“[A]ny person aggrieved” may request an abatement. RSA 76:16. This includes someone who acquires the subject real estate after April 1 but before the December tax bill comes out. Langford v. Town of Newton, 119 N.H. 470 (1979). The buyer is a “party aggrieved” because it receives notice of the April 1 assessment when the December bills came out. (The closing in the Langford case was typical in that the parties prorated the real estate taxes at closing based on the prior year’s taxes.) Please note the seller had timely filed an inventory. The buyer, of course, did not. This was important to the court. If the seller had failed to file the inventory, the court still may have considered the buyer an aggrieved party, but denied the ability to maintain the appeal based on the failure to file the inventory. In addition, a superior tax abatement appeal may be assigned and continued by the buyer of real estate. Wise Shoe Co. v. Town of Exeter, 119 N.H. 700 (1979).
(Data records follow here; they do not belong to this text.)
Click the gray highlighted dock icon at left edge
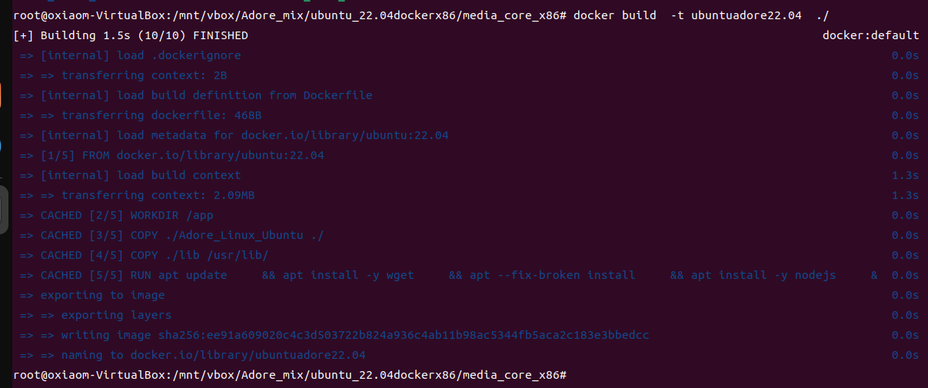The image size is (928, 388). coord(4,205)
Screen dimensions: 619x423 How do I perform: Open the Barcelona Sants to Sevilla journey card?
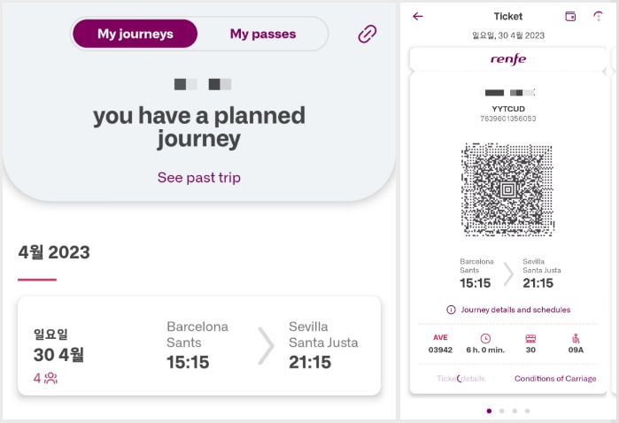(199, 346)
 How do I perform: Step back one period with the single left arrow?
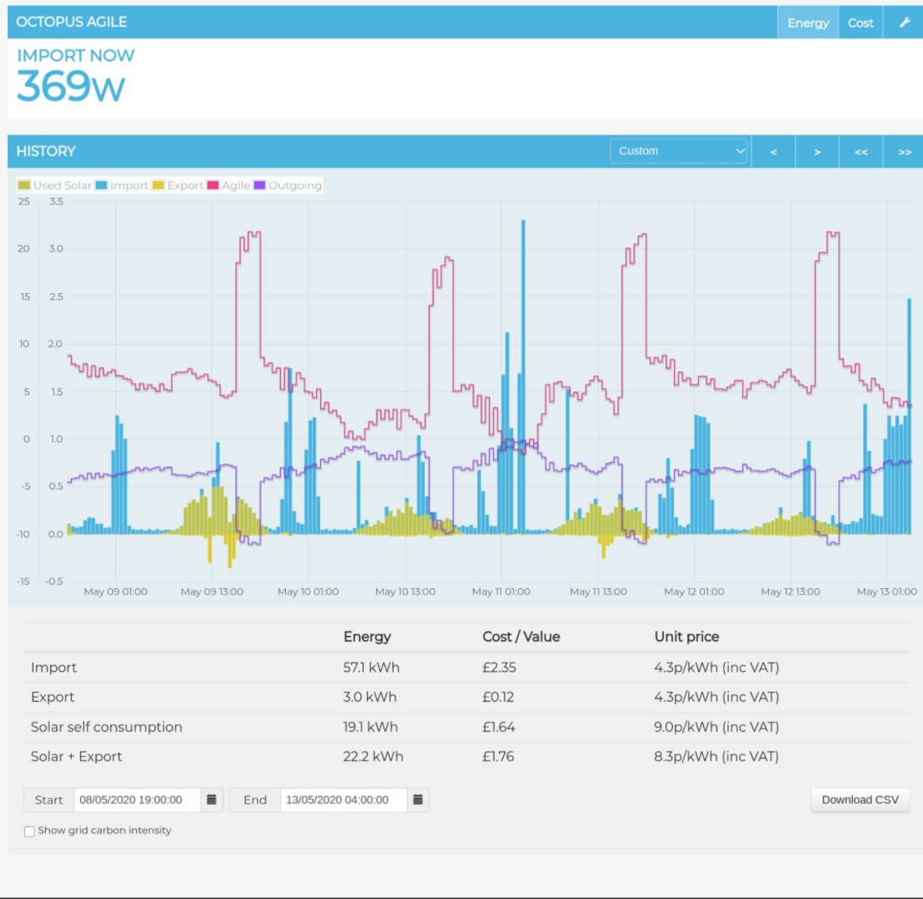(773, 151)
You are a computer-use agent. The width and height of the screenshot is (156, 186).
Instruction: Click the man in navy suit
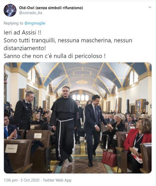95,129
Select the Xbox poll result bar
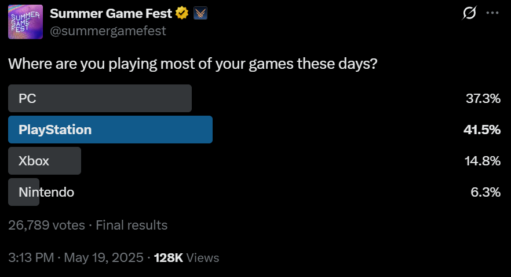 [45, 161]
The standard is whether a particular piece of property is assessed disproportionately higher than other properties in the same municipality. The standard is not whether the property is assessed at a value higher than fair market value, but whether it is assessed at a greater percentage of fair market value than other properties; therefore, if a parcel is assessed at a value 10% higher than fair market value and all other parcels in town are assessed at a value 10% higher than fair market value, then no grounds exist for an abatement.
The first step is to calculate what the town believes is the fair market value of the property. This is done by dividing the assessed value by the equalization ratio. If you can demonstrate the resulting fair market value is higher than actual fair market value, then grounds exist for an abatement.
All other properties owned by the same taxpayer in the same municipality must be included when doing this analysis. If one property is over-assessed but another is under-assessed by an equal amount, then no grounds exist for an abatement.
In determining whether other land of the owner must be introduced for purposes of determining proportionality, the key is whether the owner is the taxpayer on those parcels. See Appeal of City of Lebanon (February 23, 2011). “We now clarify that when a taxpayer owns more than one parcel in any given municipality, a request for abatement on one will always require consideration of the assessment on any other parcels for which the owner is also the taxpayer.” The key, though, is whether the taxpayer is also the taxpayer for those other parcels. Facts of Appeal of Lebanon: taxpayer owed two lots. One lot subject to a 75 year sublease to Walgreens (Walgreens also had the right to terminate after 25 years). The lease was triple net and Walgreens had the right to pursue tax abatements. The court held that the taxpayer was required only to introduce evidence of disproportionality for the lot it challenged, which was the lot not subject to the Walgreen’s lease.
The court’s ruling was quite broad and may open the door for much shorter leases. The court did not seem to consider the length of the lease important. In fact, it appears irrelevant. What seems to matter is who had the obligation of paying the tax as between landlord and tenant.